Nearly 28,000 stem cell transplants were carried out for various types of solid tumours in Europe between 1991 and 2002. Breast cancer accounted for around half of the procedures (more than 13,500). Breast cancer transplants rose from 94 in 1991 to 2,629 in 1997 on the back of promising results from phase II clinical trials where transplants were combined with high-dose chemotherapy. But, as phase III trial results showed the treatment was failing to live up to earlier hopes, they dropped dramatically and the latest figures show that they were down to 330 in 2002.
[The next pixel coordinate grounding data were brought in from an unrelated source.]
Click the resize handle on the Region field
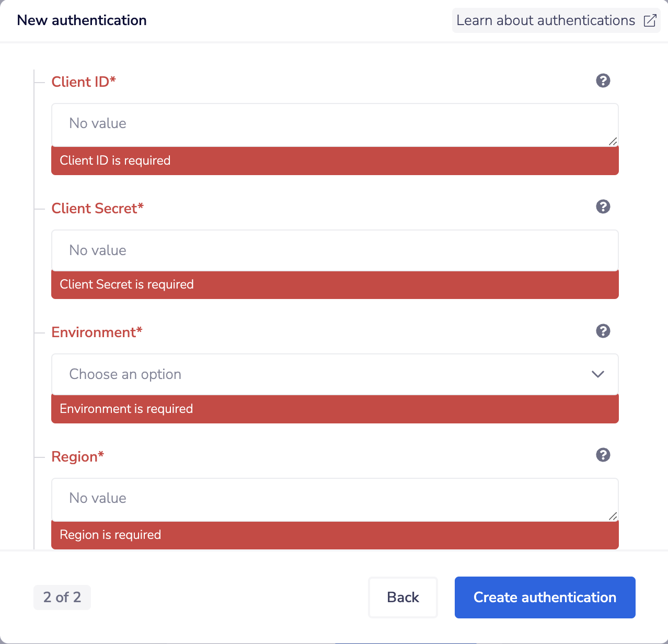Screen dimensions: 668x644 (x=613, y=516)
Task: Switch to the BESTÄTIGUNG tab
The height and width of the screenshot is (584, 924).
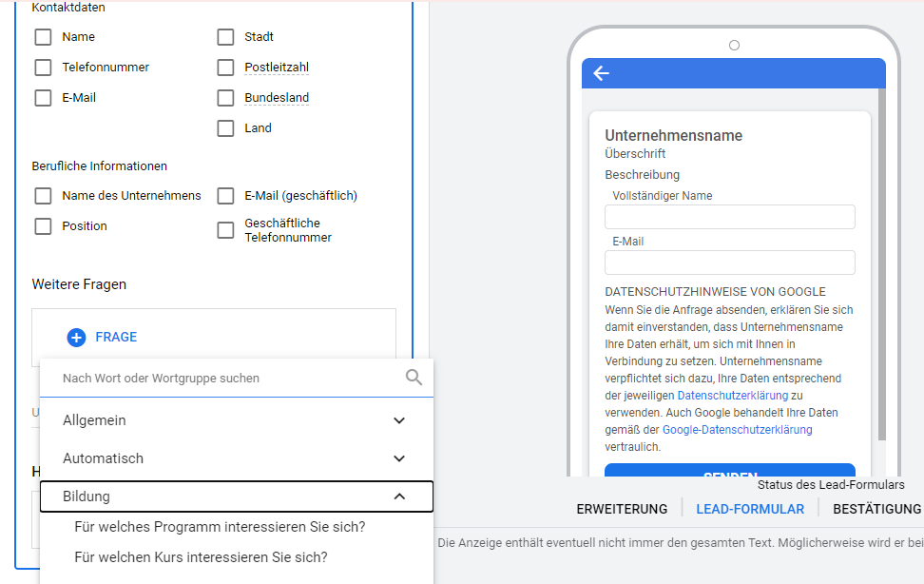Action: (876, 509)
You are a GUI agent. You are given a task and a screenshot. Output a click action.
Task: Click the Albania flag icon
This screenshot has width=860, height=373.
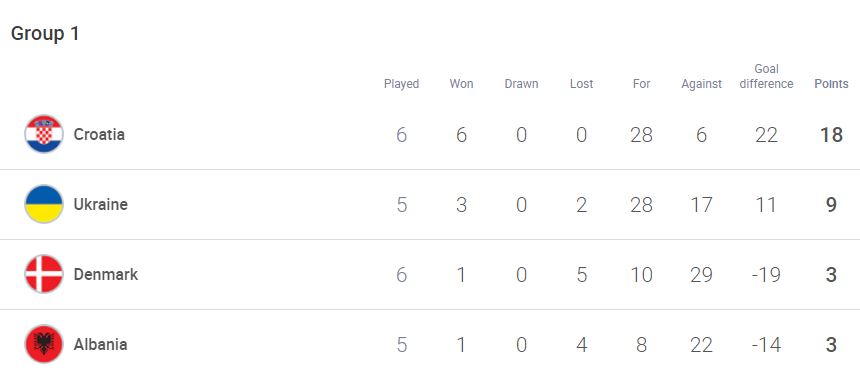44,344
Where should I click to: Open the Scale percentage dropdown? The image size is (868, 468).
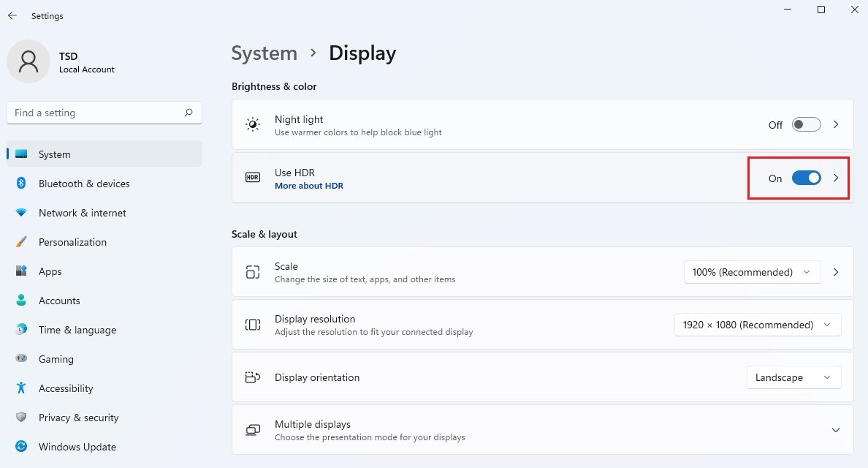[752, 271]
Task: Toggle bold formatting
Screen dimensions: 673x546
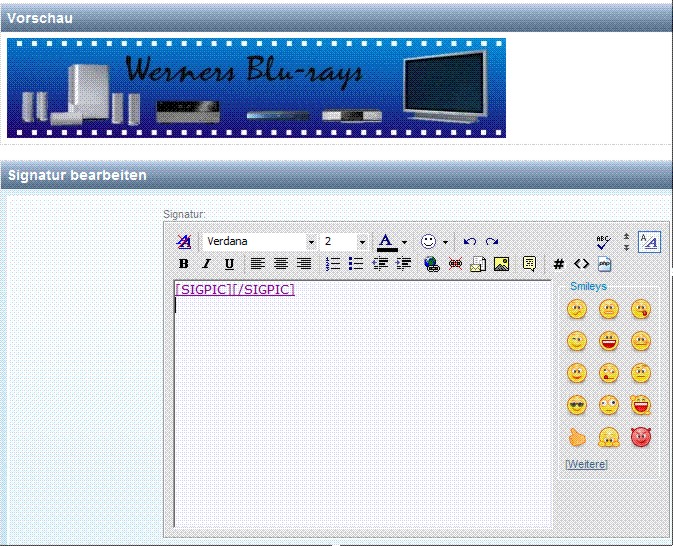Action: click(184, 264)
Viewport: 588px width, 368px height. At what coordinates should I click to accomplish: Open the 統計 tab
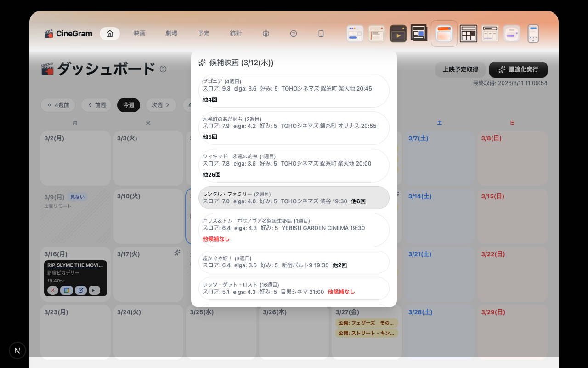pos(236,34)
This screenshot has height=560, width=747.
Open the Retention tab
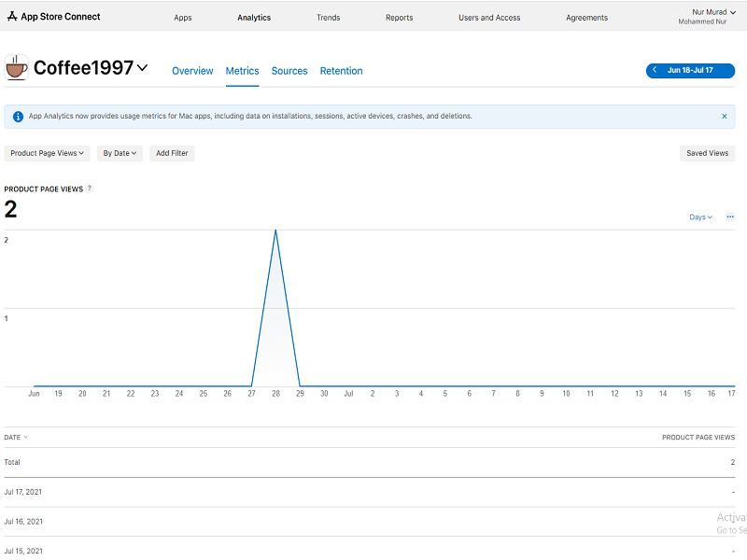click(341, 71)
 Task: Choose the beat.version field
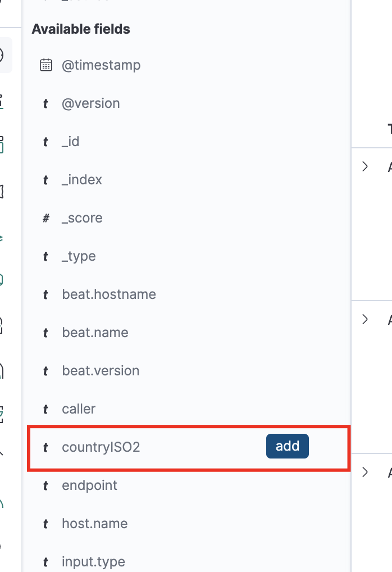[101, 371]
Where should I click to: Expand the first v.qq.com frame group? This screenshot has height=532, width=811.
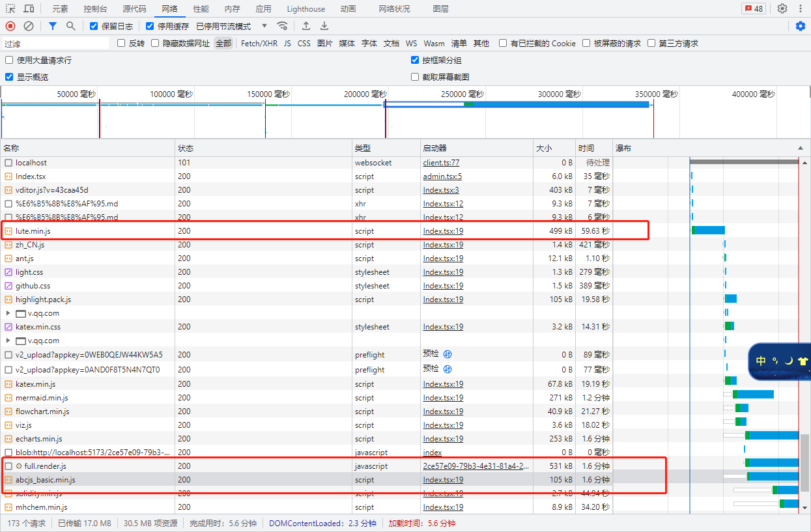8,313
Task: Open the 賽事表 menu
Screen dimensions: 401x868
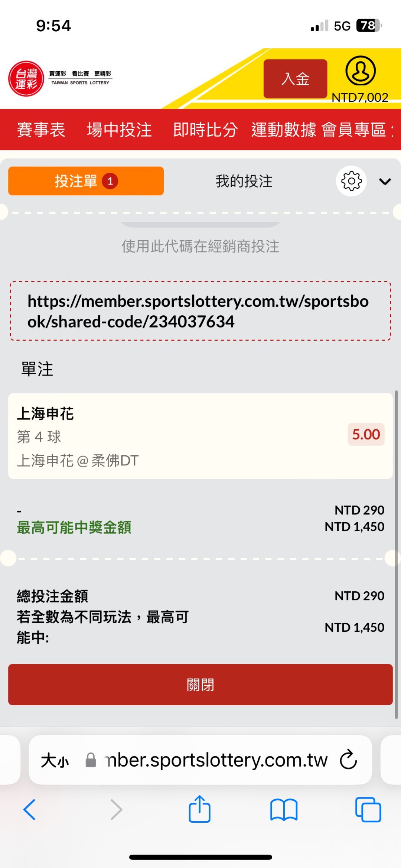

The findings are from a survey carried out by an international team on behalf of the Accreditation Committee of the European Group for Blood and Marrow Transplantation (EBMT) and in co-operation with the Working Party on Solid Tumours and the Working Party on Paediatric Diseases.
Seven other specific types of solid tumours – germ cell cancer (12%), neuroblastoma (9%), Ewing's sarcoma (7%), soft tissue sarcoma (4%), ovarian cancer (3%) glioma (2%) and lung cancer (1%), plus 'others' (13%) – made up the transplant total. Ninety-eight per cent of the transplants were autologous (from the patient's own bone marrow) and two per cent were allogenic (from donors).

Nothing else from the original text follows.